TEXT BLOCK
-------------------------

Kier Starmer: So far, so good… but what next?

11 Sep 2020

In part two of our series on how the party leaders are faring as Parliament returns from recess, DRD Partner and Labour activist, Pete Bowyer takes a look at Keir Starmer’s performance so far, and what he needs to do next.

The Autumn term is always the critical one. Fresh-faced kids returning to school after the long Summer break. New teachers, new lessons, new challenges. It’s the term that starts to shape and then define success across the whole year. So too for Parliament and MPs.

Keir Starmer has come back to Westminster bright-eyed and bushy-tailed, full of hope and optimism after a flying start to his leadership, yet equally aware of more significant challenges that lie ahead. But, let’s start with his record so far.

The one big plus, over and above anything else, is what he is not: Jeremy Corbyn. Starmer is a serious man for serious times, not a puffed-up, sixth form politician. He has brought the parliamentary Labour Party, and the wider party, together behind his leadership, and even his Conservative foes admit that the grown-ups are back in charge of the opposition.

-------------------------

LISTED ENTRIES
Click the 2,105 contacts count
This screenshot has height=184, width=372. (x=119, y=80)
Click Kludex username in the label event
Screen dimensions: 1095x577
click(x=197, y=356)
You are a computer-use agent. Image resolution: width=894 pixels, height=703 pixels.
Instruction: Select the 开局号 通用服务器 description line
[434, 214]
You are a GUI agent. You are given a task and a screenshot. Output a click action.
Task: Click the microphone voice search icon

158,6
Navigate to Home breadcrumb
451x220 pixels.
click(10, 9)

-------------------------

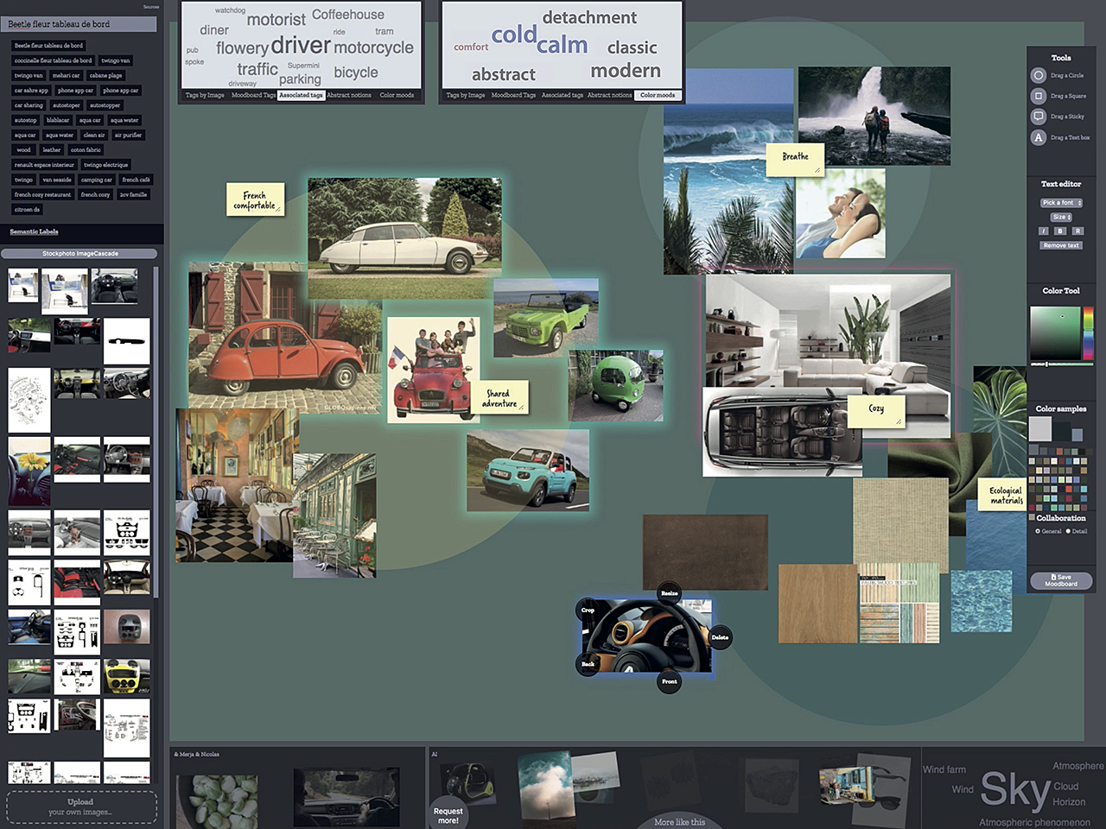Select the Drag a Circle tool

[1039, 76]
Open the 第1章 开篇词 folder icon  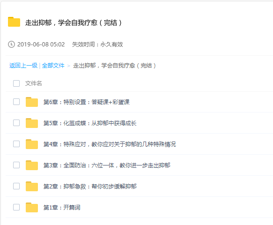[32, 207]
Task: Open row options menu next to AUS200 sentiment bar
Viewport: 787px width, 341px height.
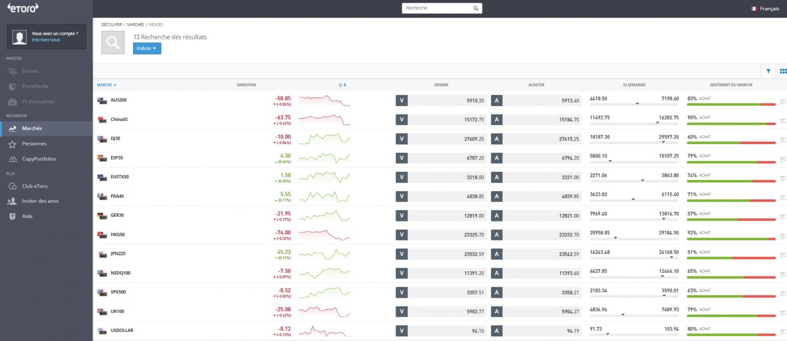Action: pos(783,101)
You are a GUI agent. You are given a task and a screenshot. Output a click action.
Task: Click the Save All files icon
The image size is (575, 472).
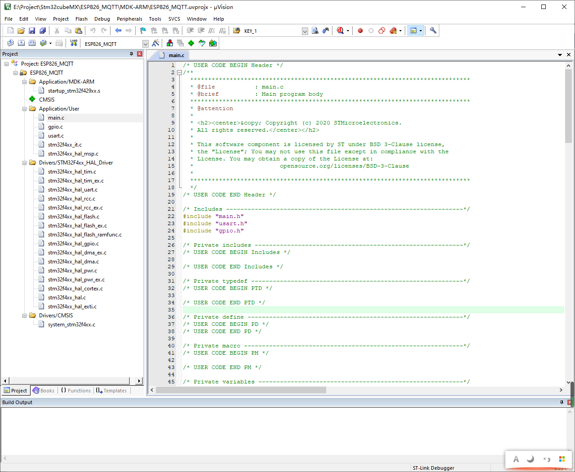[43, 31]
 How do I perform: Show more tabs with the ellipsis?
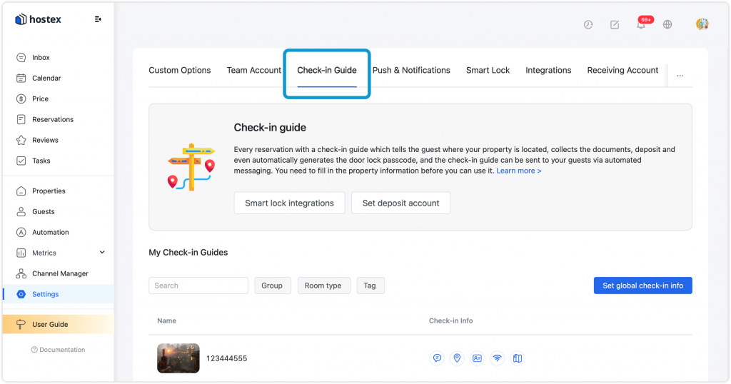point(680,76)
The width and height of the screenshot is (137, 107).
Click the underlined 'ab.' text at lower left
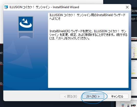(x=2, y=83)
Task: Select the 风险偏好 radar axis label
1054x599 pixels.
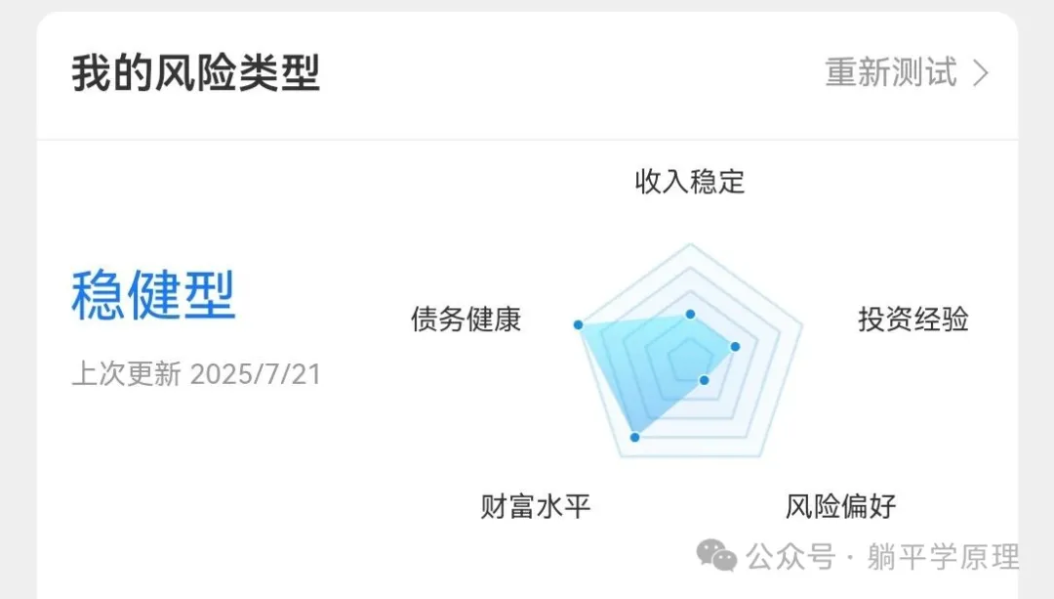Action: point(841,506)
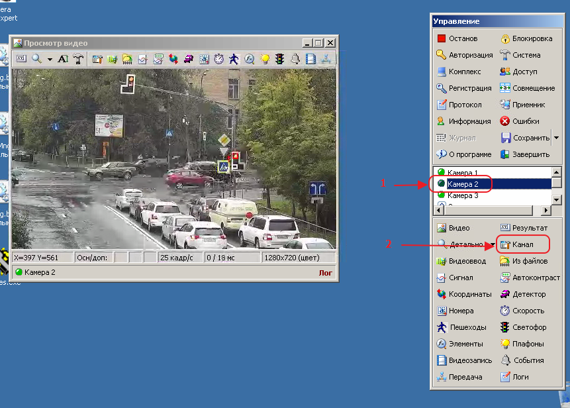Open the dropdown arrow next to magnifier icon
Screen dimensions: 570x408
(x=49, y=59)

-------------------------

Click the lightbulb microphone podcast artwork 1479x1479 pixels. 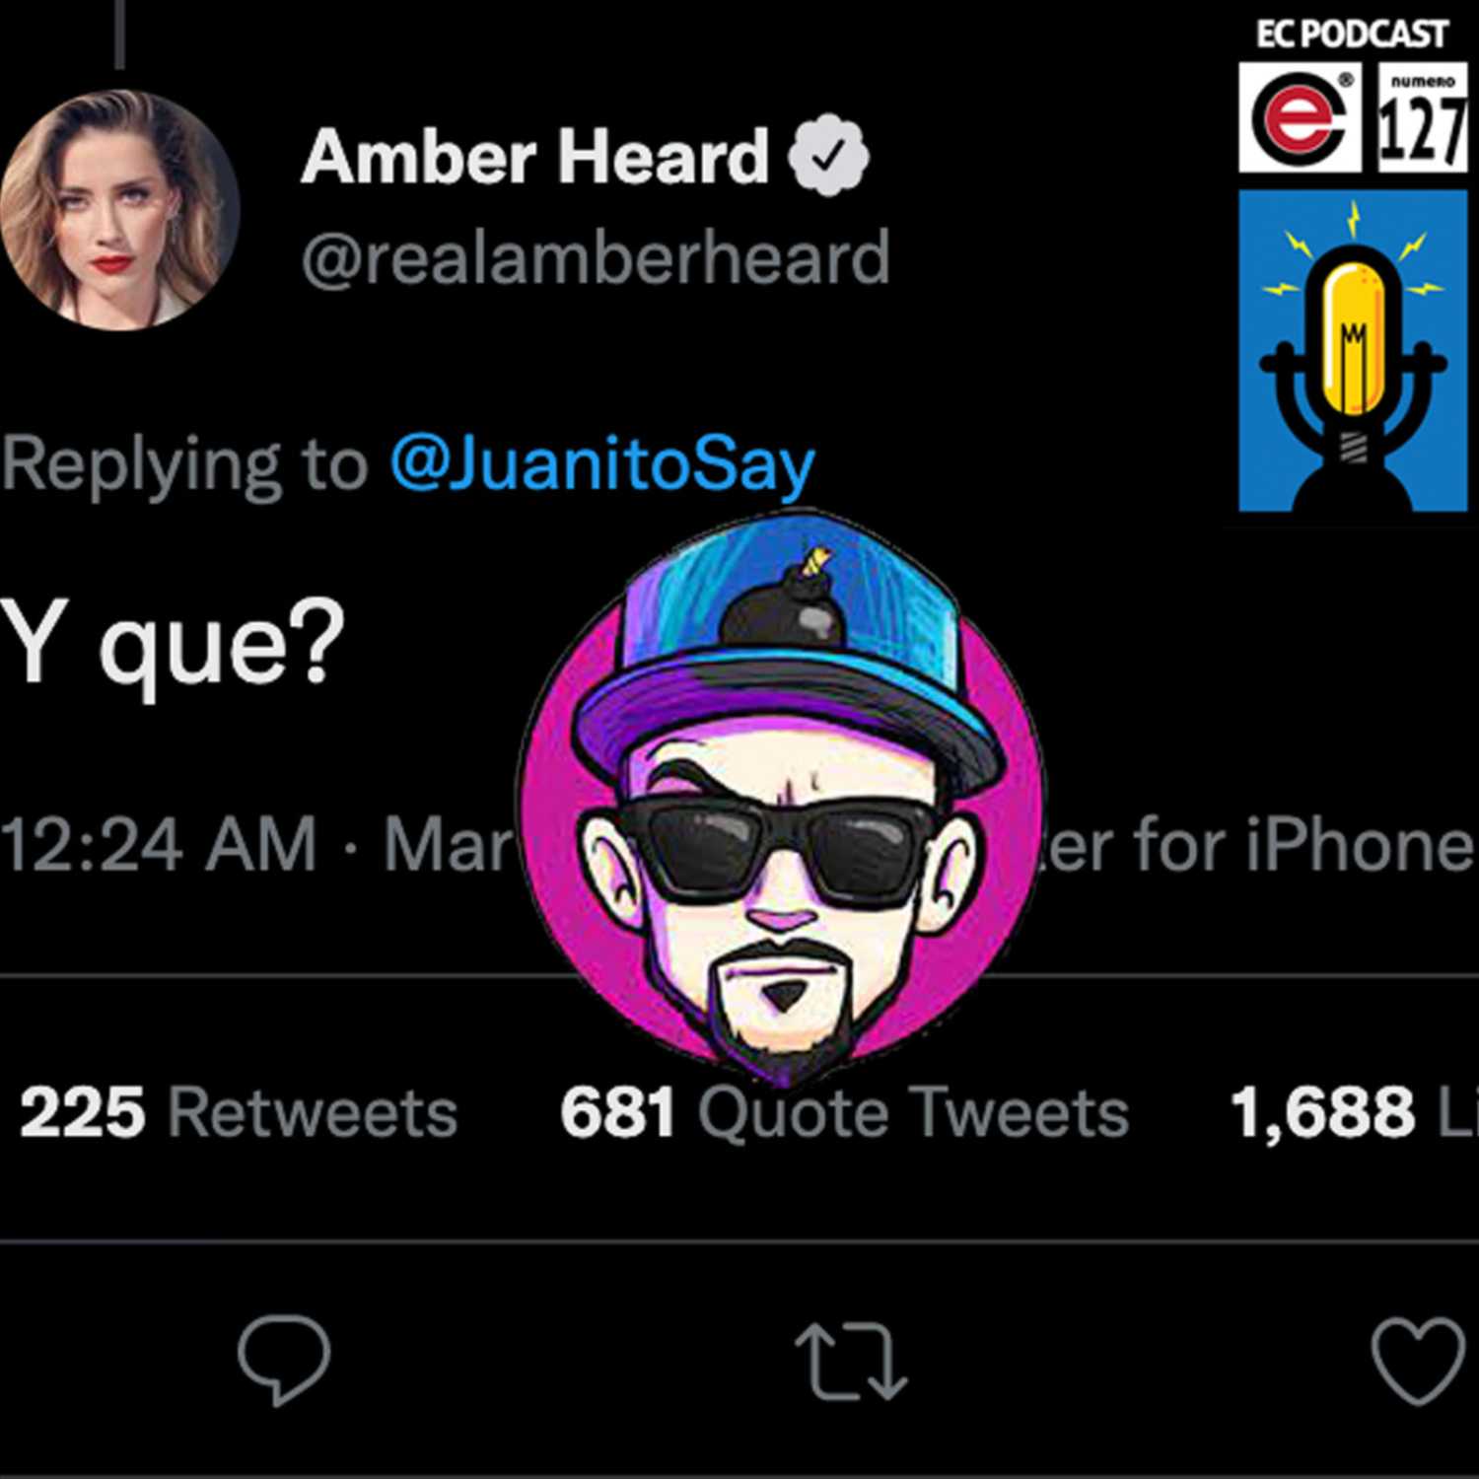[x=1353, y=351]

-------------------------

ACTIVITY
Could you reproduce the article above on Keir Starmer's record as Labour leader word for word, from its headline through its final sentence?

TASK SOLUTION
Kier Starmer: So far, so good… but what next?

11 Sep 2020

In part two of our series on how the party leaders are faring as Parliament returns from recess, DRD Partner and Labour activist, Pete Bowyer takes a look at Keir Starmer’s performance so far, and what he needs to do next.

The Autumn term is always the critical one. Fresh-faced kids returning to school after the long Summer break. New teachers, new lessons, new challenges. It’s the term that starts to shape and then define success across the whole year. So too for Parliament and MPs.

Keir Starmer has come back to Westminster bright-eyed and bushy-tailed, full of hope and optimism after a flying start to his leadership, yet equally aware of more significant challenges that lie ahead. But, let’s start with his record so far.

The one big plus, over and above anything else, is what he is not: Jeremy Corbyn. Starmer is a serious man for serious times, not a puffed-up, sixth form politician. He has brought the parliamentary Labour Party, and the wider party, together behind his leadership, and even his Conservative foes admit that the grown-ups are back in charge of the opposition.